In the Design/Build process, the Phase I fee is nominal to cover the team’s time to complete a needs analysis, make necessary regulatory investigations, create a preliminary design and seek bidding resources for a preliminary budget. Having a pretty accurate, yet ball park, estimate early in the process helps an owner obtain funding earlier. The information gained during the Phase I is accurate and sufficient to take to a bank to secure financing. Clients never get a separate bill for the Phase I cost unless the project doesn’t come to fruition, then the fees are billed to cover the team’s time at a fraction of the cost of a full set of plans. Furthermore, if obstacles arise while a customer is planning to build a building that cause them to change their mind, it’s less risky to commit to a portion of the cost of the design while working through the initial process.

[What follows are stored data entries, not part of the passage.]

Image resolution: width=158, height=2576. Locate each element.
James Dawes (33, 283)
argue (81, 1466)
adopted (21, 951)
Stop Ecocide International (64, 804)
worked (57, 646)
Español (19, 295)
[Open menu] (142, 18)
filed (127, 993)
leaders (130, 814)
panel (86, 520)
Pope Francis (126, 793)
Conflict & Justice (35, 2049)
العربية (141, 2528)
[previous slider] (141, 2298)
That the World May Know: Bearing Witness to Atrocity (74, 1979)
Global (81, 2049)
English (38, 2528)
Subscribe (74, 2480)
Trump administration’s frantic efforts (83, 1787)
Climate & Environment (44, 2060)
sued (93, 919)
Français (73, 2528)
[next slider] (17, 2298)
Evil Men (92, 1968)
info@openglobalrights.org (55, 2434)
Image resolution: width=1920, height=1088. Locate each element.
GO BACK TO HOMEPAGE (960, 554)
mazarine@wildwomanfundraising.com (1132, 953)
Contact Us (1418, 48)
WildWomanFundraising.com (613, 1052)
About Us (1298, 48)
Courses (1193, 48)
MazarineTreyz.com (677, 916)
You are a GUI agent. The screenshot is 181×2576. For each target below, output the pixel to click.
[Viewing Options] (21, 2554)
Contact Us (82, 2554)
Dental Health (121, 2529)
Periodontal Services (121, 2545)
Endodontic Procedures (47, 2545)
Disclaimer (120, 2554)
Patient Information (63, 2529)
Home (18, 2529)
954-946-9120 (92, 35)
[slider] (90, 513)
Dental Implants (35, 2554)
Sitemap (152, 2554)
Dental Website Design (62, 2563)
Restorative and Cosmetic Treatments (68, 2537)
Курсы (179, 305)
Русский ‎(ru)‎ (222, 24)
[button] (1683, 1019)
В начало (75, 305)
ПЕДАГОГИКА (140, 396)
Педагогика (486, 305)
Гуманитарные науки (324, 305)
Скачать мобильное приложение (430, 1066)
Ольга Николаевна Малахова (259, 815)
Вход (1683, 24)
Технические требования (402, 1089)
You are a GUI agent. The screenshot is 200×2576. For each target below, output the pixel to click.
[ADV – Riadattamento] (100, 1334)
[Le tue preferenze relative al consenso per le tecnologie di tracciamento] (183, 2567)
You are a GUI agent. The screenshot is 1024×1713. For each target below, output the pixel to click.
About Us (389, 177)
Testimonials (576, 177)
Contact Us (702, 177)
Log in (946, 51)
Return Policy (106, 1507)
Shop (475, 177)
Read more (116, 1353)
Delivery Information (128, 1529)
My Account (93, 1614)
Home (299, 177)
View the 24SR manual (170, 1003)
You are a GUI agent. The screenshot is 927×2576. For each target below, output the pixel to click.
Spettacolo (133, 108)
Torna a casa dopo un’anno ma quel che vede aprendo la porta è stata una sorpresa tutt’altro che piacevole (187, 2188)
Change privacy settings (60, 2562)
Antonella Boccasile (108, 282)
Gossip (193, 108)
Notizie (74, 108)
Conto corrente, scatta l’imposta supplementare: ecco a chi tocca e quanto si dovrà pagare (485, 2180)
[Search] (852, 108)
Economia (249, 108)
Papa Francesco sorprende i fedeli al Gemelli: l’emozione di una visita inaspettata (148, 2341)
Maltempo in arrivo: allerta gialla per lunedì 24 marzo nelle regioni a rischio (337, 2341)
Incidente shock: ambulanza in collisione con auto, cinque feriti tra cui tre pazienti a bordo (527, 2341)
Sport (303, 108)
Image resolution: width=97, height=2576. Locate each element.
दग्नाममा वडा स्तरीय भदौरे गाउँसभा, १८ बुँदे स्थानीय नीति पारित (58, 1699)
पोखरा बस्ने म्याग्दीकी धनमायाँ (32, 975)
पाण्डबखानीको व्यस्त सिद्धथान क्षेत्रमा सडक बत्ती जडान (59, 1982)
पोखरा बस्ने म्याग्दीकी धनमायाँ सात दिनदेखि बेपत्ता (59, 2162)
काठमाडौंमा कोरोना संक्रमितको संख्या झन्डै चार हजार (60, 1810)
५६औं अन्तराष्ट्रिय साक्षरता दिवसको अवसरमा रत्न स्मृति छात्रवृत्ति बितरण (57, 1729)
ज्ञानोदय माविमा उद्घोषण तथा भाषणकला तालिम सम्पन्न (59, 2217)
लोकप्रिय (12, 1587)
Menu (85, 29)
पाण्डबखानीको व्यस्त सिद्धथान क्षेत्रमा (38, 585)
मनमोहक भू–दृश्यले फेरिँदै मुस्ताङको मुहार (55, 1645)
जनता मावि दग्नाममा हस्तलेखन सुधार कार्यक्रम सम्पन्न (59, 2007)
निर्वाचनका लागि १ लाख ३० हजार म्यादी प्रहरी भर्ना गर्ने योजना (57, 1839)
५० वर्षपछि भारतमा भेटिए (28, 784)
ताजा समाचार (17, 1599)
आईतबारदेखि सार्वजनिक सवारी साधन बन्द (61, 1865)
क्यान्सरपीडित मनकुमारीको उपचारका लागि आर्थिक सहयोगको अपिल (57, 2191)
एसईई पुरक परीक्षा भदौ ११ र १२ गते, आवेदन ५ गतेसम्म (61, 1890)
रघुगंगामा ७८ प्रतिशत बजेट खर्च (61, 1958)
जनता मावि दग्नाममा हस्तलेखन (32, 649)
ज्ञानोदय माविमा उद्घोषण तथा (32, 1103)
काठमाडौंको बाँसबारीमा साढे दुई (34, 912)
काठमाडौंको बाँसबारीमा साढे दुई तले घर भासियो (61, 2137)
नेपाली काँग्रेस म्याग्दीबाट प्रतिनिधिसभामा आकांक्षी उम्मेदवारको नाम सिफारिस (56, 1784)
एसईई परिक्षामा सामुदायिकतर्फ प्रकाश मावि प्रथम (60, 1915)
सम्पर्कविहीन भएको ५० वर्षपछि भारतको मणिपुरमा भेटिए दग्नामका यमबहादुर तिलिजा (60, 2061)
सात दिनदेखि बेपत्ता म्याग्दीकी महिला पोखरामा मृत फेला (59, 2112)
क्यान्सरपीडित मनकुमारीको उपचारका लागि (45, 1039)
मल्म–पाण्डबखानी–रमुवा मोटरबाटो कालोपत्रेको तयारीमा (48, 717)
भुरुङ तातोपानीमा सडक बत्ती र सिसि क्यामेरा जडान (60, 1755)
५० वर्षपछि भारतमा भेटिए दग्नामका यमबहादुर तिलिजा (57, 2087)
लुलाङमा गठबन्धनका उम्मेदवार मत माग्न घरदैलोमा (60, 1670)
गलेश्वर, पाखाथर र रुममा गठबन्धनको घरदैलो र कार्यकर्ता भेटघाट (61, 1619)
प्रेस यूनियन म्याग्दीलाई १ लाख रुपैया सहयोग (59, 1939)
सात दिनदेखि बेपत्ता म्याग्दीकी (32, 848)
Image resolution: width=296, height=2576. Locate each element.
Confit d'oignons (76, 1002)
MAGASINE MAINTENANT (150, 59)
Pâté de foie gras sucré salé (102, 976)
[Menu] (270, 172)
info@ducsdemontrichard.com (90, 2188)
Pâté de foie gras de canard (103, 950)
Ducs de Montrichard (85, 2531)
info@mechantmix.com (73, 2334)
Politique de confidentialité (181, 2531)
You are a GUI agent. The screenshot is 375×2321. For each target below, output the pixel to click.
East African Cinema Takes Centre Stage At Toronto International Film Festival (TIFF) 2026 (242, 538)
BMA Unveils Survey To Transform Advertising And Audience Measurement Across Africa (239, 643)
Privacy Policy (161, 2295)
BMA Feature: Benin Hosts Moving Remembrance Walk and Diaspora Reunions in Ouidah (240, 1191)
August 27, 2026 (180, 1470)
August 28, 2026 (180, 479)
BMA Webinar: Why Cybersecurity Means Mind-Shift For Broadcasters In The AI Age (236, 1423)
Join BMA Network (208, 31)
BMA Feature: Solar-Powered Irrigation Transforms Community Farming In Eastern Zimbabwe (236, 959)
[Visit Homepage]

Additionally, having the flexibility to “tweak” the preliminary design so it fits within your budget is much more economical because you don’t have the engineering elements involved, yet. Those get explicitly defined in the Phase II drawings.
When you add a Design/Builder to your team before you purchase property, they can assess the property and available utilities to provide the best use of space. Also, prior to purchase, a Design/Build team can help coach an owner on contingencies in the purchase agreement as a buffer or a “get out of jail free card” if there are undesirable obstacles to using the property the way intended.
Those are the main benefits to committing to Phase I Drawings, but the Design/Build process has other benefits like completing construction faster, fewer change orders, open communication, and one entity having all the low bids. Read more about the benefits of this method in our White Paper, "Why Some Business Owners Don't Do Design/Build, but Should".
1 According to “Design-Build Project Delivery Market Share and Market Size Report” by Reed Construction Data and RS Means Intelligence, Design/Build construction delivery method has taken an additional 9% of the construction market since 2005 and General Construction has lost 10% of the market share in that same time.